:: INFORMATION SHOWN

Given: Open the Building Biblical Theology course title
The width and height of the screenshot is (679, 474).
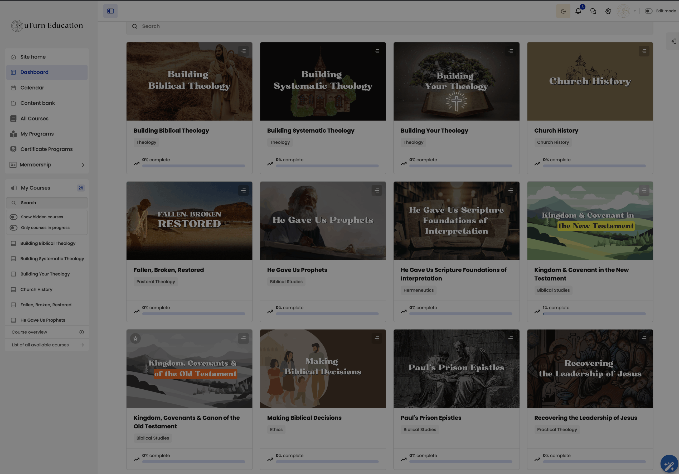Looking at the screenshot, I should [171, 130].
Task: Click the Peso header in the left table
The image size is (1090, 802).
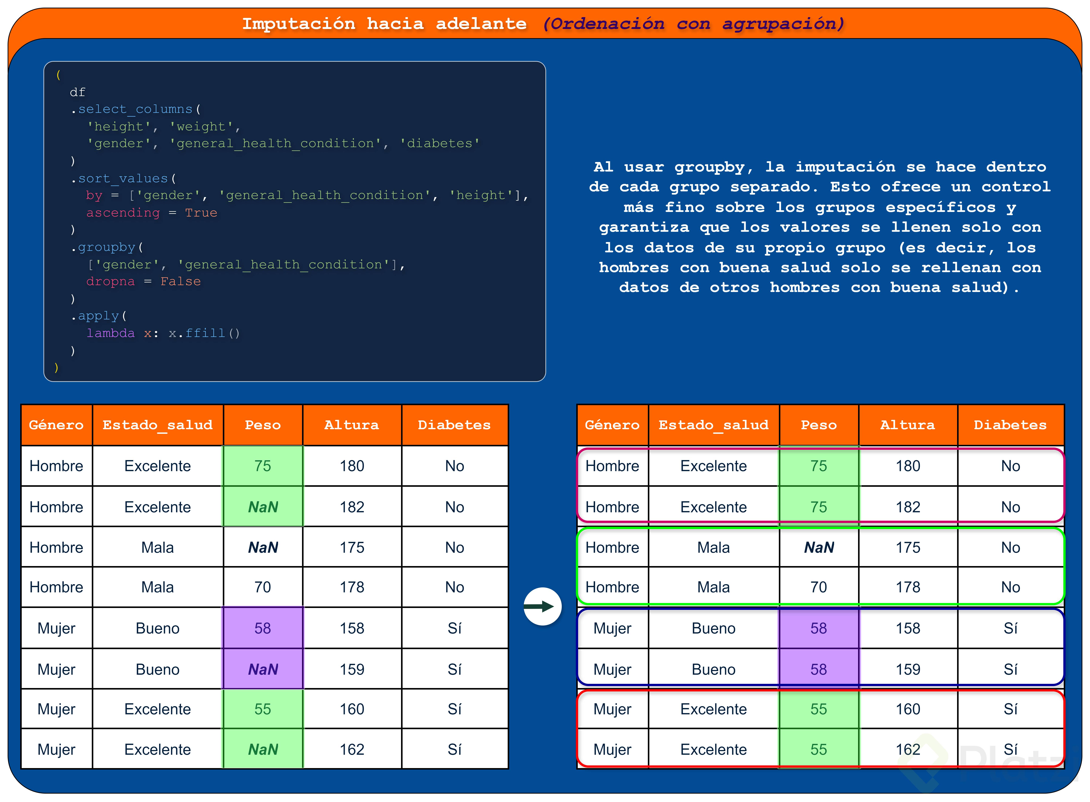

::::

» **YOUR ASSIGNMENT**: No pictures should appear in the copy, and each record above is to be returned exactly.

» **ANSWER SPACE**:
Given: Open the Building Biblical Theology course title
The width and height of the screenshot is (679, 474).
Looking at the screenshot, I should [171, 130].
Task: Click the Peso header in the left table
The image size is (1090, 802).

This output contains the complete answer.